Diagnosis and Treatment of Kwashiorkor

Diagnosis of kwashiorkor is typically based on a physical exam and the presence of characteristic symptoms, such as edema and skin discoloration. Blood tests may also be used to measure levels of serum albumin, a protein found in the blood.

Treatment of kwashiorkor typically involves a combination of nutritional rehabilitation and medical management. The primary goal is to correct protein deficiency and other nutrient imbalances in the diet.

Nutritional rehabilitation may involve introducing high-protein foods, such as meat, fish, eggs, and dairy products, as well as fortified foods and supplements. In severe cases, a high-protein, high-energy diet may be given via a feeding tube or intravenously.

Medical management may involve the use of antibiotics to treat infections and medications to manage symptoms such as edema and liver enlargement. Close monitoring of fluid balance, electrolytes, and blood glucose levels is also important.

With prompt diagnosis and appropriate treatment, most children with kwashiorkor can make a full recovery.
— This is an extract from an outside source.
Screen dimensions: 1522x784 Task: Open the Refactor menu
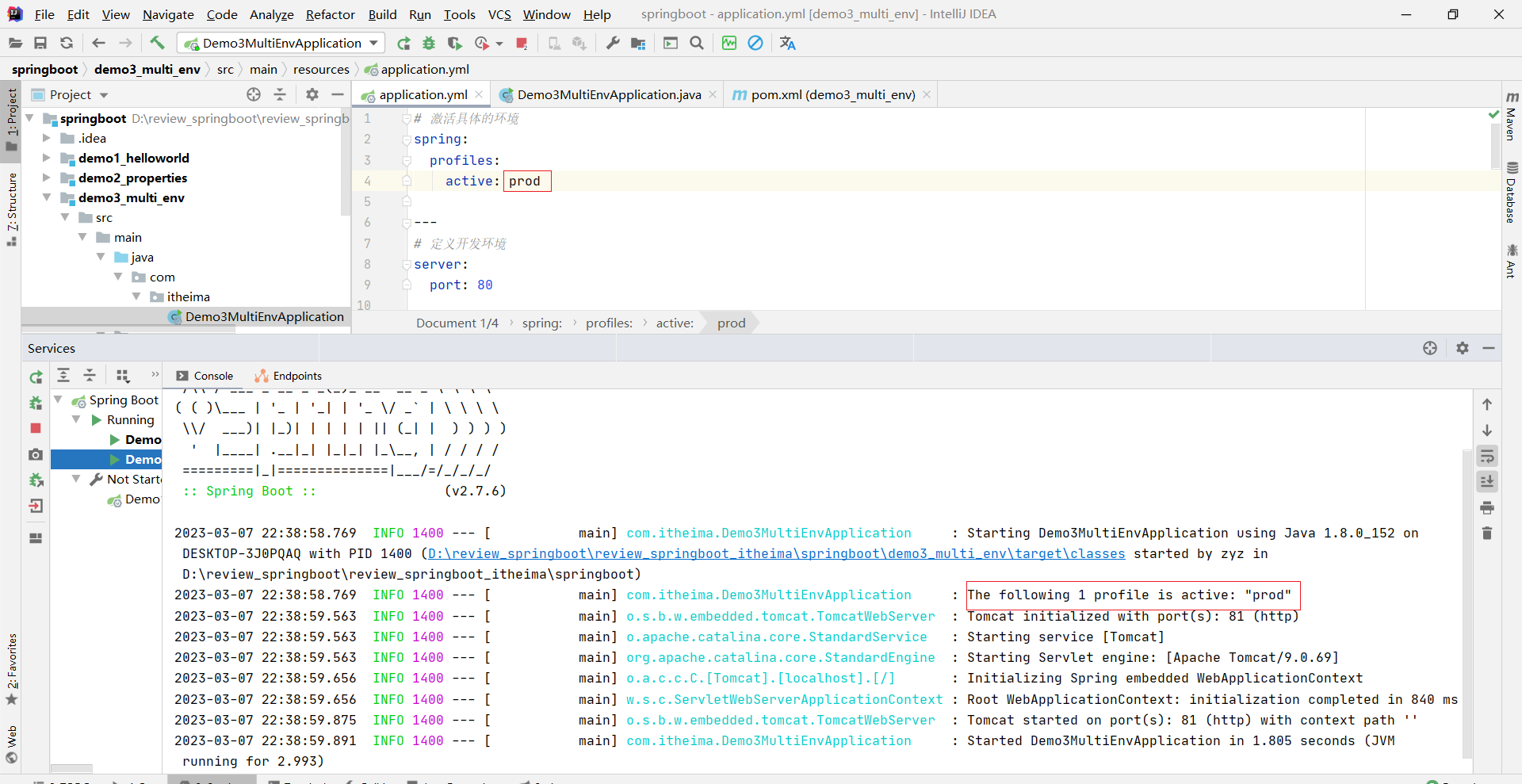coord(330,14)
However, severe cases may result in long-term complications such as growth retardation and cognitive deficits.

What is Marasmus

Marasmus is another form of severe malnutrition, but it is caused by a lack of both protein and calories in the diet. This condition typically affects infants under the age of 1 who are not breastfed or receive inadequate amounts of breast milk. Marasmus is most commonly seen in areas of extreme poverty, especially in developing countries.

The name "marasmus" comes from the Greek word for "wasting away." This condition was first described in the 19th century, and it remains a significant public health problem in many parts of the world today.

Symptoms of Marasmus

The symptoms of marasmus can develop rapidly and may include −

  • Extreme Weight Loss - Children with marasmus may lose up to 60% of their body weight.
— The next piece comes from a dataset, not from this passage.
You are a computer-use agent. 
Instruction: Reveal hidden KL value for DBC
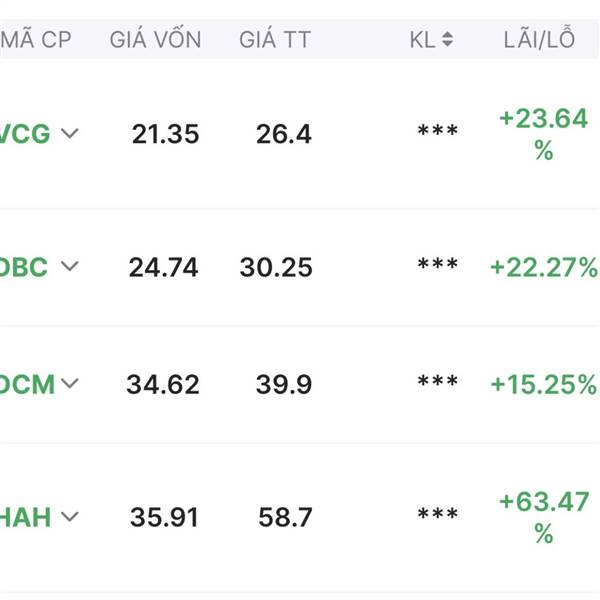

  • Severe Muscle Wasting - Marasmus can cause severe muscle atrophy and weakness. Stunted growth - Children with marasmus may have severely stunted growth due to lack of nutrients.

  • Dehydration - Marasmus can cause dehydration due to inadequate fluid intake.

  • Sunken eyes - Children with marasmus may have a sunken appearance around the eyes due to fat and muscle loss.

  • Weak Immune System - Marasmus can weaken the immune system, making children more susceptible to infections.

  • Dry Skin and Hair - Marasmus can cause dry, flaky skin and brittle hair.

  • Irritability - Children with marasmus may be irritable and lethargic.

  • Delayed Wound Healing - Children with marasmus may have slow healing of cuts and wounds due to the lack of nutrients.

Like Kwashiorkor, not all children with marasmus will exhibit all of these symptoms. Additionally, some symptoms may be more severe than others depending on the severity and duration of the malnutrition.

Diagnosis and Treatment of Marasmus

Diagnosis of marasmus is typically based on a physical exam and the presence of characteristic symptoms, such as extreme weight loss and muscle wasting. Blood tests may also be used to measure levels of various nutrients, such as albumin, glucose, and electrolytes.

Treatment of marasmus typically involves a combination of nutritional rehabilitation and medical management. The primary goal is to correct the calorie and nutrient deficiencies in the diet.

Medical management may involve the use of antibiotics to treat infections and medications to manage symptoms such as dehydration and electrolyte imbalances. Close monitoring of fluid balance, electrolytes, and blood glucose levels is also important.

Conclusion

Kwashiorkor and marasmus are both forms of severe malnutrition that can have devastating physical and mental effects on children. While these conditions share some similarities, they also have distinct differences in their causes and symptoms. Prompt diagnosis and appropriate treatment are crucial in preventing long-term complications and promoting recovery.

Prevention of these conditions requires addressing the root causes of poverty, food insecurity, and lack of access to healthcare in developing countries. Improving access to education, increasing economic opportunities, and implementing effective public health policies are all necessary steps in combating malnutrition and its associated consequences.